Playing favourites with children
A recent study shows that even perceived favouritism has a deeper effect on a parent-child relationship.
It’s an age-old story that anyone who grew up with siblings can associate with. There are times in life when you start to feel like your brother or sister is more favoured by your parent. A recent study, conducted by Alex Jensen of Brigham Young University, has shown that there’s actually a deeper effect of even perceived favouritism on a parent-child relationship. According to the study, if the younger sibling feels like they’re the favourite kid, and the parents too agree, their relationship is strengthened. If not, it has the opposite effect on their relationship.
Life coach Khyati Birla believes that this feeling of favouritism between children can be boiled down to something called “goodness of fit”. She explains, “Despite the hierarchy of birth, a child whose personality is more compatible with its parents' has a goodness of fit and is generally more favoured. And parents who have a good fit with their child tend to get along better with him/her, due to a largely positive interaction. This causes favouritism.”
However, it doesn’t necessarily mean that parents tend to do this consciously. “Making kids feel like they’re not favoured could come in the form of telling the younger one to do as the older ones say. And for the older ones, it could be when they’re told to give up their favourite things to accommodate the younger ones,” explains life coach Chetna Mehrotra.
Khyati agrees. She says, “Parents can teach the older child how to love the younger one, how big the responsibility is, and how ready they perceive the older child to be prepared for such a responsibility, instead of treating it like a chore,” she says, adding, “I would advise parents to check the nurturing capacity of the older child before handing out the task of minding the younger child. Just because it’s the older kid, doesn’t mean he/she has the capacity to match your child-minding expectations. The older one too is still a child.”

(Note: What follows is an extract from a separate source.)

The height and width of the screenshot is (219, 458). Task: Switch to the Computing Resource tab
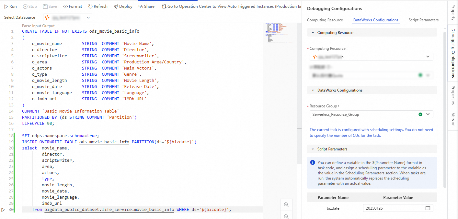tap(325, 20)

While the study was conducted on a family with teenagers, and aligns itself well with the feeling of growing up pains and angst, specialists warn that this feeling of disconnect with the parent could have a longer-lasting effect on the child, even after they’re adults.
“Most problems and traumas adults go through are due to childhood issues,” muses Chetna. “Children who have had strained relationships with their parents are unable to freely express their feelings. And these feelings come to the forefront when they grow up — and not in a positive way. Sometimes they may not know how to handle relationships with their friends, partners, or even colleagues. They’re mostly insecure of things and people. Which can lead to not just relationship troubles, but also violent experiences.”
Khyati sympathises with parents’ need to raise a perfect child, and be the perfect parent. But cautions against affecting the offspring by overburdening them. “In India, we say that God couldn’t be everywhere, so he created parents. We take that idea way too seriously and are filled with anxiety about doing our jobs properly. And this can obstruct the positive psychological development of the child. How about instead of believing that your child must grow up perfect, you believe that the child already is perfect and only needs to channel it in the right direction?” she asks.
Chetna smiles, adding it’s never too late to build bridges. “Being non-expressive means you are not communicating well with your siblings, which leaves issues unresolved. This can lead to cold wars between siblings, which can go on for a long time. It needs to be tackled with proper communication channels, so the pent up frustrations don’t take an ugly turn and eventually end up harming the relationships for good,” she advises.